*** Opening of DATA FOR THIS EXERCISE ***
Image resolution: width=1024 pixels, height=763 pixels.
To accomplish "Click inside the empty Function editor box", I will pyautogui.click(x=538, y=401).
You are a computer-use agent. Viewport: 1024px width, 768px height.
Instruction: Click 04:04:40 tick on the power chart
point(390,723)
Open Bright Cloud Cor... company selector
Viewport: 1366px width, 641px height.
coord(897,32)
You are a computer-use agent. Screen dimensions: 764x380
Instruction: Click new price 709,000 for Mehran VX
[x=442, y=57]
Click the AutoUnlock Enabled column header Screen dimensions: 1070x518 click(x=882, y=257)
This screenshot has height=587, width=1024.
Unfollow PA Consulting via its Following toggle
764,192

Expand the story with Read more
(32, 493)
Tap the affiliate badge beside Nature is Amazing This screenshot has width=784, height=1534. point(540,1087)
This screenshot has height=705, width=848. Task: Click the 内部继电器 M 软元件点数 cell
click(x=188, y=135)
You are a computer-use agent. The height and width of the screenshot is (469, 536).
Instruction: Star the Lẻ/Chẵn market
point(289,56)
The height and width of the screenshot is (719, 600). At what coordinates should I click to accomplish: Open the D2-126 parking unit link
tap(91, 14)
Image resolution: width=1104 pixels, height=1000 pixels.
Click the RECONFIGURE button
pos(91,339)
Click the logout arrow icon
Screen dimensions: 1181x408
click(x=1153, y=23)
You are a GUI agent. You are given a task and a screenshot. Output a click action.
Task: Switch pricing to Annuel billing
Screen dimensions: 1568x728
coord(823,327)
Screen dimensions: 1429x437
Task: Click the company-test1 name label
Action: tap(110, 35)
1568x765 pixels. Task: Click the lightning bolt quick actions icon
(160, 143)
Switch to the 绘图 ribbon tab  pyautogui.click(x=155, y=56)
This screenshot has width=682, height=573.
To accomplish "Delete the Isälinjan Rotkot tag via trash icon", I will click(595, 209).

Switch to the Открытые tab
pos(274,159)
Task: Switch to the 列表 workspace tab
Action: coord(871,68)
*** Close of DATA FOR THIS EXERCISE ***
EXERCISE GOAL: Out of the data above, give again only the lines starting at the one holding "This screenshot has height=587, width=1024." and ending at the one holding "You are a computer-use agent. The", unchanged.

RESULT OF THIS EXERCISE:
This screenshot has height=587, width=1024.
Unfollow PA Consulting via its Following toggle
764,192

Expand the story with Read more
(32, 493)
Tap the affiliate badge beside Nature is Amazing This screenshot has width=784, height=1534. point(540,1087)
This screenshot has height=705, width=848. Task: Click the 内部继电器 M 软元件点数 cell
click(x=188, y=135)
You are a computer-use agent. The height and width of the screenshot is (469, 536).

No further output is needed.